By Hafizur Rahman, Cox’s Bazar, August 24, 2025
Bangladesh has launched a two-day international conference in Cox’s Bazar focused on the persecuted Rohingya community, ahead of a high-level UN meeting on the refugee crisis in September.
The event, organized by Bangladesh’s Ministry of Foreign Affairs, comes exactly eight years after the 2017 military crackdown in Myanmar that forced over 1 million Rohingya to flee Rakhine State. Thousands were killed, villages were burned, and survivors became stateless. International bodies have since described the atrocities as war crimes and genocide.
Dialogue After Years of Silence
“Since 2017, Rohingyas have had no direct dialogue with international bodies, the Bangladeshi government, local communities or Myanmar,” said Kamal Hossain, chairman of the Forcefully Displaced Myanmar National Representative Committee. “This conference is seen as a step toward solutions.”
The event was formally opened on Sunday by Khalilur Rahman, Bangladesh’s national security adviser and high representative for the Rohingya issue. Chief Adviser Muhammad Yunus is expected to attend on Monday.
High-Level Delegates
Participants include foreign ministers, international envoys, representatives of UN agencies, and Bangladeshi officials. A delegation led by Rahman will also visit the refugee camps in Cox’s Bazar, the world’s largest, to hear directly from the residents.

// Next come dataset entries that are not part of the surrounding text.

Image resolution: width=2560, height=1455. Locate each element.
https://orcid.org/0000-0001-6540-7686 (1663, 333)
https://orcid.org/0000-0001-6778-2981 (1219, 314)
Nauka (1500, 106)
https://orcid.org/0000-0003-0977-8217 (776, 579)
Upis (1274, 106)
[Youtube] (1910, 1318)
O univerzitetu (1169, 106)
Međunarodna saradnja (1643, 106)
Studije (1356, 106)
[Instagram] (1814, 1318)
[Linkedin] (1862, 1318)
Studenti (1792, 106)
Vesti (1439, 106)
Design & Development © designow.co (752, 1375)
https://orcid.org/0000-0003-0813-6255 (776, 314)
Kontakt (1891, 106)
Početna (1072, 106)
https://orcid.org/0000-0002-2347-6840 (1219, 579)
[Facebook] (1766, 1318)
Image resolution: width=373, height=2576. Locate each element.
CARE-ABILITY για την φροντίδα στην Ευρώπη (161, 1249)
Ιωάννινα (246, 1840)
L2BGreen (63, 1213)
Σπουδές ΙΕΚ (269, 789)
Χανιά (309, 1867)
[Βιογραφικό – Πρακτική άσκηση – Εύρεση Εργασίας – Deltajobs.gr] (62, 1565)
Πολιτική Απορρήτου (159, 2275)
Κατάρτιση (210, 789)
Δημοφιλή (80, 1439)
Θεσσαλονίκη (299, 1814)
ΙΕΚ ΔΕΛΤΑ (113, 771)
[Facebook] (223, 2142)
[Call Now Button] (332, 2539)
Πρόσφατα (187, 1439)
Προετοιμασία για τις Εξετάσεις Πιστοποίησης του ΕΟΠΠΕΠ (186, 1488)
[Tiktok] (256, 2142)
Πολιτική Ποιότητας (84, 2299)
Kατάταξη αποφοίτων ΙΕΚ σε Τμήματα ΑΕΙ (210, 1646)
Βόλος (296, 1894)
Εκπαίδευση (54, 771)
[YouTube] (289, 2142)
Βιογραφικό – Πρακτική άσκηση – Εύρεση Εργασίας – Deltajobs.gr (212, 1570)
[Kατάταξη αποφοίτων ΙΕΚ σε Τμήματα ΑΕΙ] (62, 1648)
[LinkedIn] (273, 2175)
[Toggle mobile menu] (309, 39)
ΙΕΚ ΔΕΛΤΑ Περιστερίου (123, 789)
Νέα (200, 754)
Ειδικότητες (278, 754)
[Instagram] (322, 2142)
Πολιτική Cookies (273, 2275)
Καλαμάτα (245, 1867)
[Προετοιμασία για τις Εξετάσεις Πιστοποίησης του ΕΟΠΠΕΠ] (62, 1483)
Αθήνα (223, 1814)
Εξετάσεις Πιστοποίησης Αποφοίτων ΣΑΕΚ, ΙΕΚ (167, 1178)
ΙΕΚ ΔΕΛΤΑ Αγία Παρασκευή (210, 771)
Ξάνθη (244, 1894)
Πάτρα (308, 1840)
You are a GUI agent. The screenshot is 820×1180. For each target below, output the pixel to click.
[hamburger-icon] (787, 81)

Rohingya refugees have been grappling with worsening shortages of food, medicine, and education as international aid continues to decline.
Life Inside the Camps
Since the beginning of 2025, monthly food rations have been halved from $12 to just $6 per person, forcing families to survive largely on rice and pulses. Many say fish or chicken have become unaffordable luxuries.
Human Rights Watch recently warned that over 437,000 Rohingya children face an escalating education crisis after many NGO-run learning centers shut down due to funding shortages. Only community-run schools remain, operating without recognition or external support.
Keeping Global Attention Alive
Bangladesh has repeatedly stressed that safe, voluntary, and dignified repatriation to Myanmar is the only sustainable solution. With nearly 1.5 million Rohingya now in Bangladesh, the government says the crisis cannot be managed without stronger international support.
The Cox’s Bazar conference aims to push for renewed funding and global attention ahead of the UN General Assembly meeting in New York on September 30. Another international dialogue is scheduled in Doha, Qatar, on December 6.
For Rohingya communities, the conference offers a rare chance to make their voices heard — and a fragile hope that the world will not forget them, even as aid dwindles and their future remains uncertain.